# Blue Moon Belgium Style Beer



## Faijex (Feb 27, 2011)

For those of you who like Belgium Beer, I'd suggest taking a trek to your Local Sainsburys and see if they have Blue Moon on the shelf(they don't stock it in all sainburys, which is annoying because sainsburys have an supermarket exclusive deal with Blue Moon currently), although it is not a true Belgium beer, it is

a very good representation of what Belgium Style beers from the US can taste like.










You can also find it on the rare occasion on tap at a pub, and I do mean rare.

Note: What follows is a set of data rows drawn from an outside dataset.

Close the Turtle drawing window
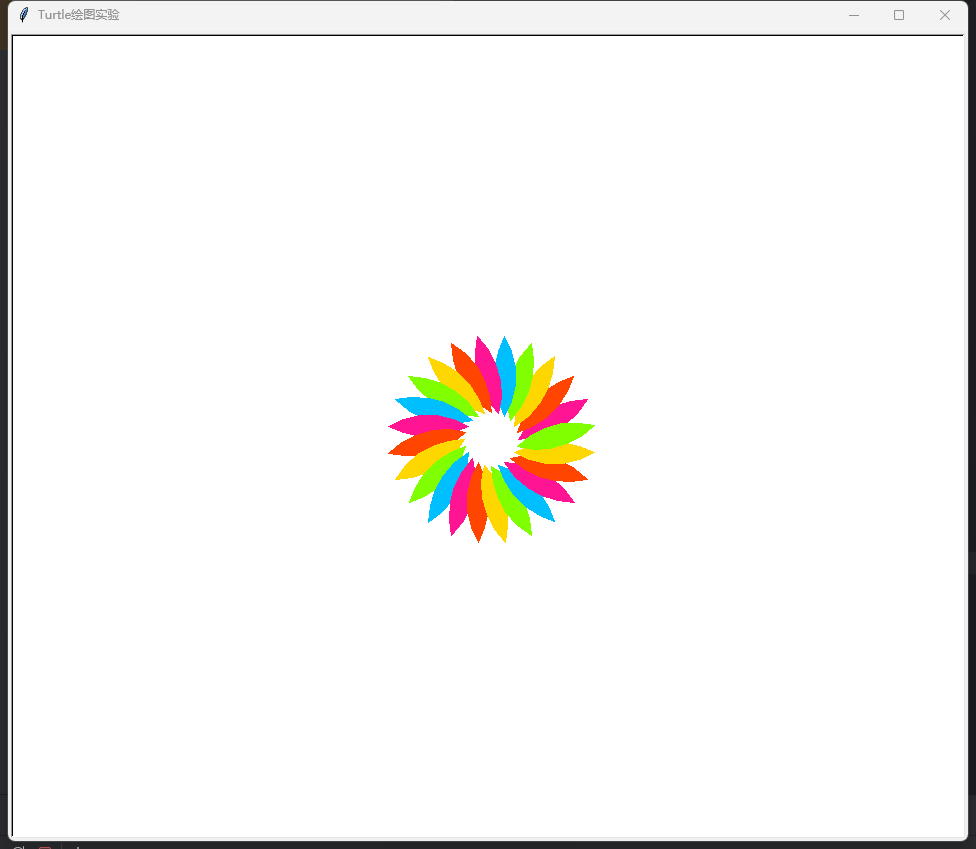click(x=944, y=15)
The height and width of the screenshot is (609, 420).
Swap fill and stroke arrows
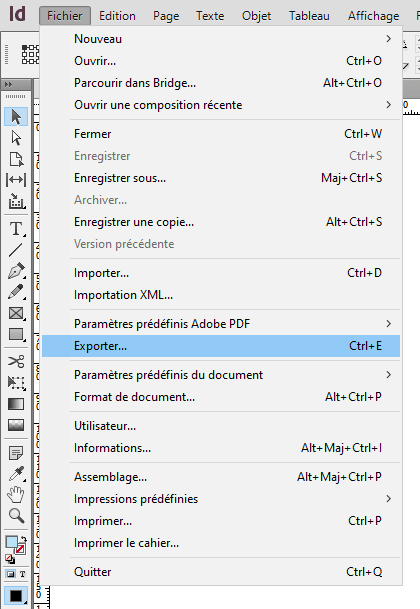[x=24, y=539]
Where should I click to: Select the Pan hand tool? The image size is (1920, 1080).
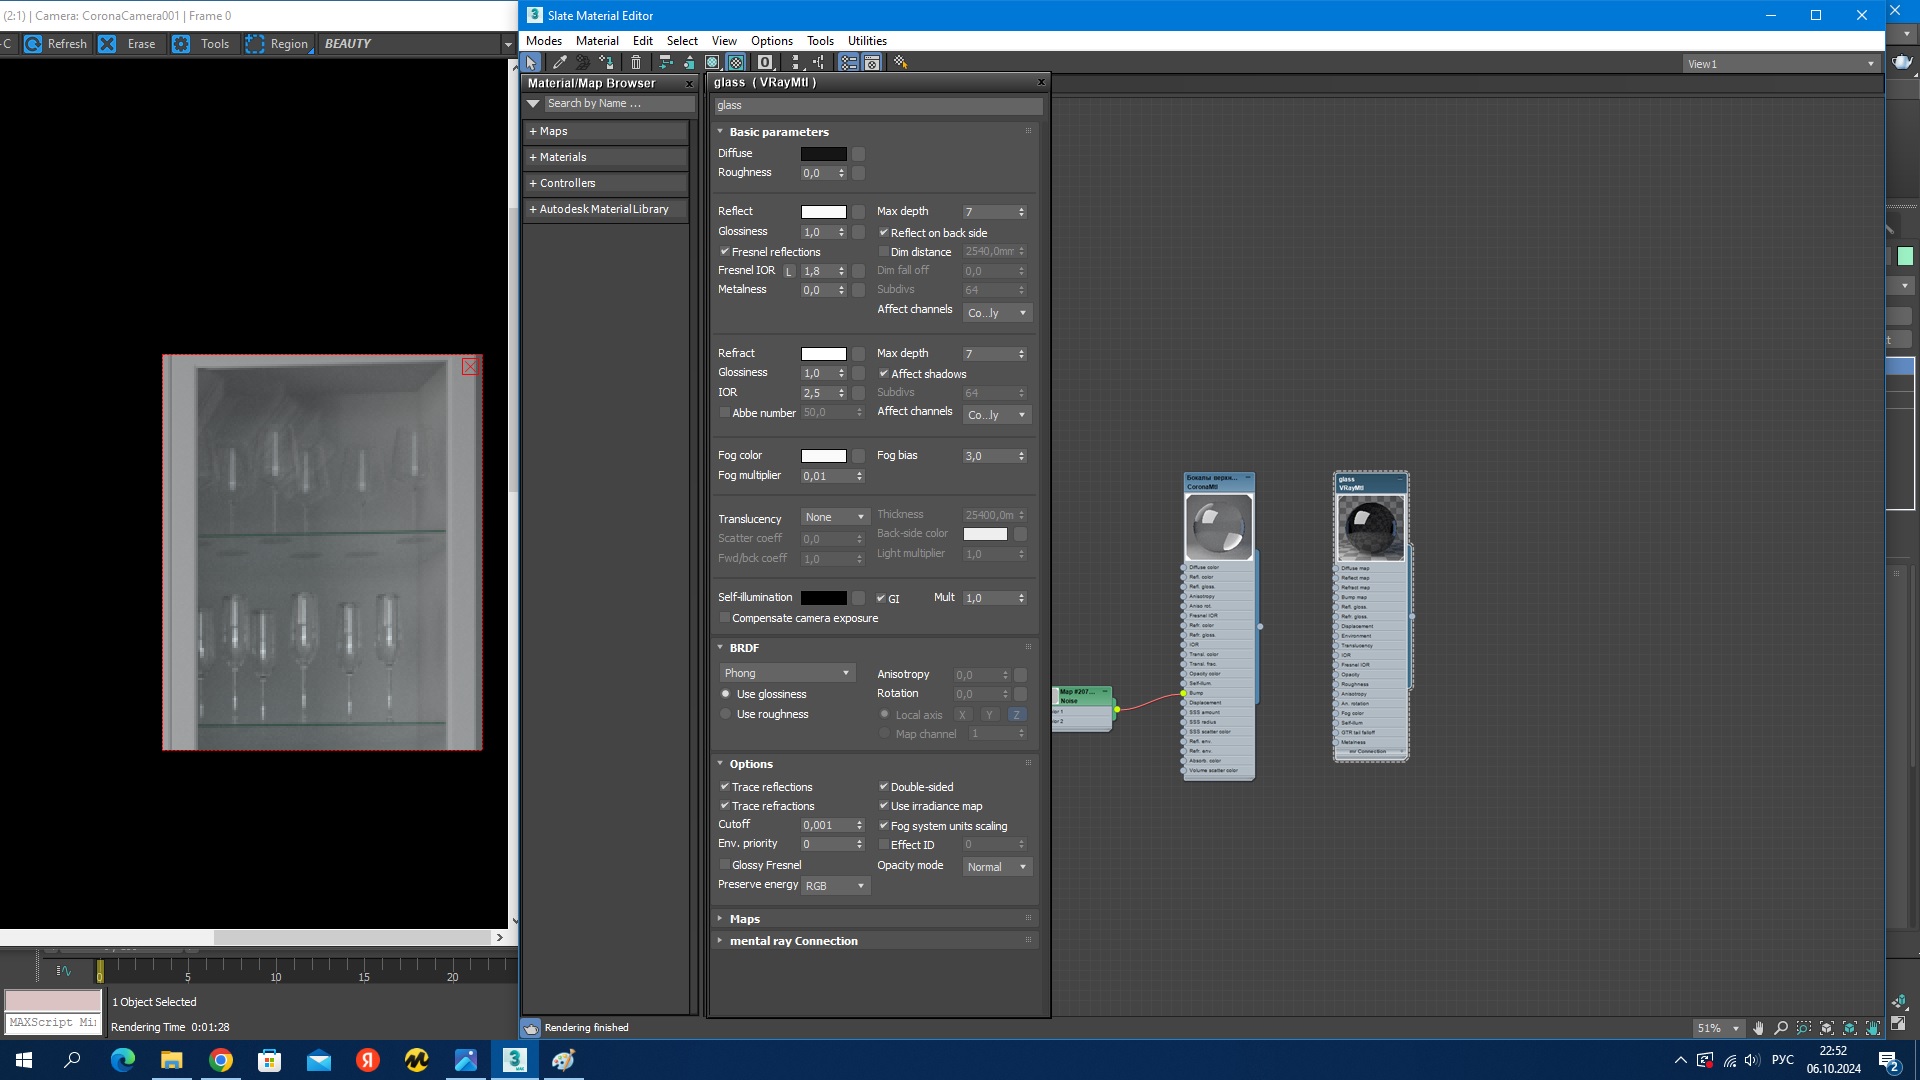(1758, 1028)
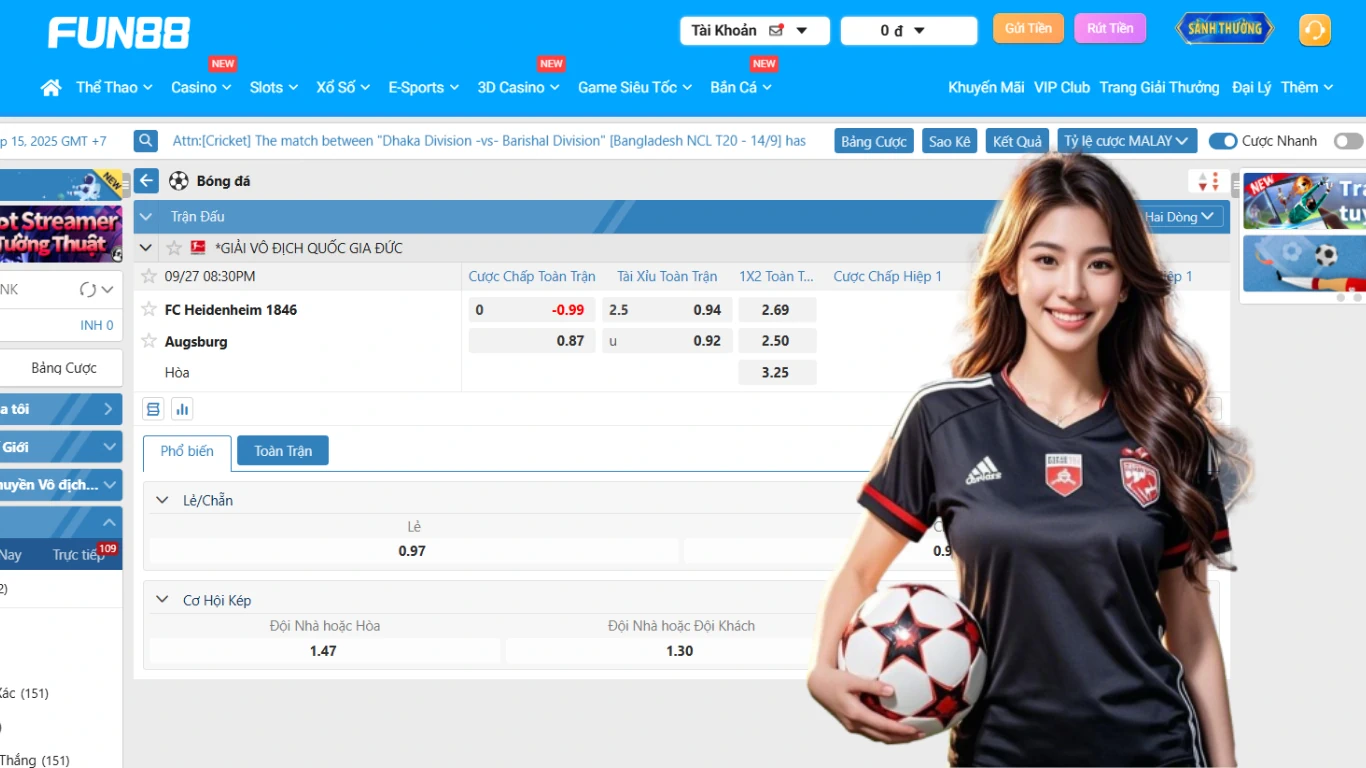Switch to the Toàn Trận tab

coord(282,451)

Have a look at where stocks it on their website

http://www.bluemoonbrewingcompany.co.uk/

I guess it's all flash so you have to click on the stockists tab.


----------



## handlehall (Aug 7, 2009)

With a name like Blue Moon you'd expect it to be Bitter :naughty:


----------



## PhilM (Nov 5, 2004)

Would normally pass on US beers, as the majority of them are usually pretty dodgy, however might give I a go due to your recommendation


----------



## SharkBike (Apr 15, 2005)

I like it too. :yes:

An old pic...










:drinks:


----------



## Barreti (Apr 18, 2008)

Oooo, thanks for the heads-up

I 'discovered' this beer in Florida and love it, although I can't drink loads of it because the acidity makes my mouth sore.

I can imagine it is a great beer for an English summers day (or THE English summers day I should say)


----------